Pre-Flood ages based upon different calendar?

by Inquisitor 86 Replies latest watchtower bible

  • BurnTheShips
    BurnTheShips

    Leolaia,

    It is therefore noticeable that 365 is the number of days in a solar year. Coincidence?

    Was a an accurate 365 day solar calendar in use during the period in the ANE? Did the Babylonians have an accurate calendar or did they have a lunar calendar in which they would intercalate an additional month as needed when the drift became too pronounced as the Hebrews did?

    Burn

  • Leolaia
    Leolaia

    There was no such calendar like the Mayan Tzolk'in calendar in the ANE, and even the Mayans synchronized this cultic calendar with the monthly (Haab) calendar fixed by the seasons (i.e. the solstices and equinoxes). The lunar calendars (amounting to 354 days, not too far behind the 365-day solar year) of Babylonia, Israel, etc. were reckoned by the timing of the spiring equinox, and thus there were intercalary months every few years to take up the slack. Only the Islamic calendar, AFAIK, eschews intercalation (cf. Quran 9:36-37) so that the seasons wander freely throughout the year, but this is patently a modification of an originally intercalated calendar.

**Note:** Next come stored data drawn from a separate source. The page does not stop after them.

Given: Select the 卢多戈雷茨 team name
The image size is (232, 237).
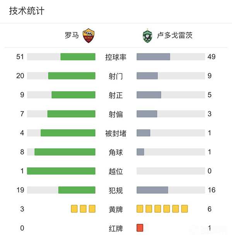Looking at the screenshot, I should [x=175, y=36].
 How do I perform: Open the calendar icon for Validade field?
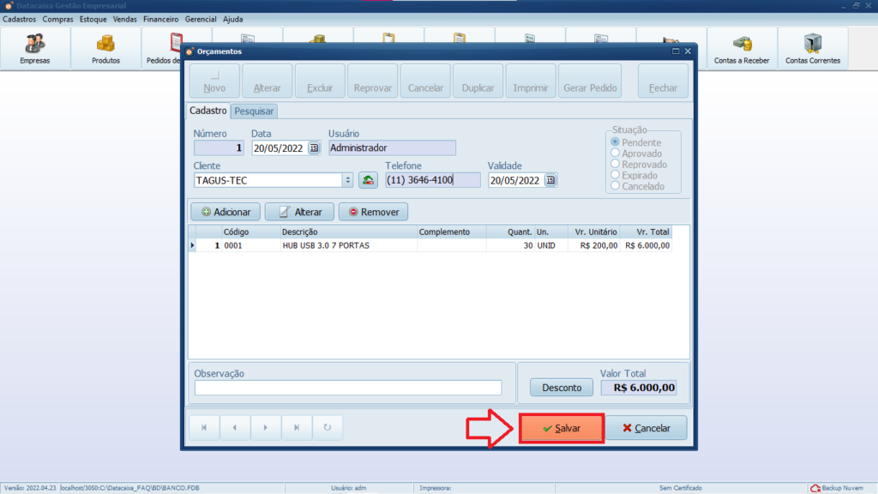[x=550, y=180]
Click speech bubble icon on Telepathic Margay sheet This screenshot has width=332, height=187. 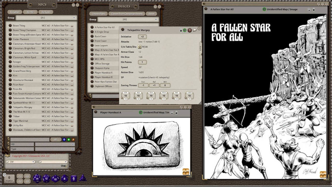pos(195,30)
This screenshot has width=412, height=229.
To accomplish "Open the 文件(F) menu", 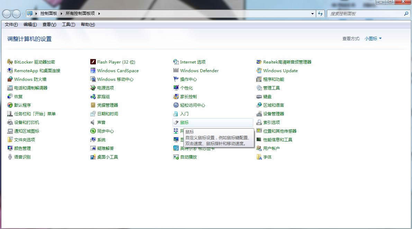I will 11,25.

    The ancient Jews had two calendars, a lunisolar 354-day calendar that was intercalated and a sabbatical 364-day schematic solar calendar (whose system of intercalation, if there was one, is unknown), neither of which has any bearing on "reducing" the ages of the patriarchs.

  • a Christian
    a Christian

    There is another, and I think much simpler way, of looking at this. The Bible records the names of only 24 people who had significantly longer lives than any which have been documented in modern times (beyond their 120's). These 24 people may have been the only people who God ever gave such extraordinarily long lives. The writer of Genesis may have made a point to record the length of their lives because they were in fact so unusually long. The Bible itself gives us indications that this may have been the case. For instance, the writer of Genesis makes a point to tell us that Noah's three sons who accompanied him on the ark were all born after Noah was 500 years old. (Gen. 5:32) And he tells us that Noah was 600 years old when the flood began. (Gen. 7:6) He then records an unusually long life for only one of Noah's sons, Shem. (Gen. 11:11) Thus he seems to have made a point in telling us that Noah's other two sons may have had lives of normal length. The writer of Genesis also seems to say that God Himself told Noah that He intended for men to be "mortal" with life spans limited to only about "a hundred and twenty years." (Gen. 6:3) This seems to clearly indicate that anyone who ever lived longer than that was an exception to the rule. Why would God have given 24 individuals extraordinarily long lives? We can only speculate. The number seems to have some symbolic significance in the Bible. There were 24 elders around God's throne in Revelation. (Rev. 4:4) God's people in Old Testament times were represented by the 12 tribes of Israel. In New Testament times God's people were represented by the 12 Apostles. 12 plus 12 equals 24. So, possibly God once gave 24 people extraordinarily long lives to picture the fact that He would one day give all of His people the same (i.e. eternal life).

  • belbab
    belbab

    I have always wanted to explore a different thought to explain the long preflood ages.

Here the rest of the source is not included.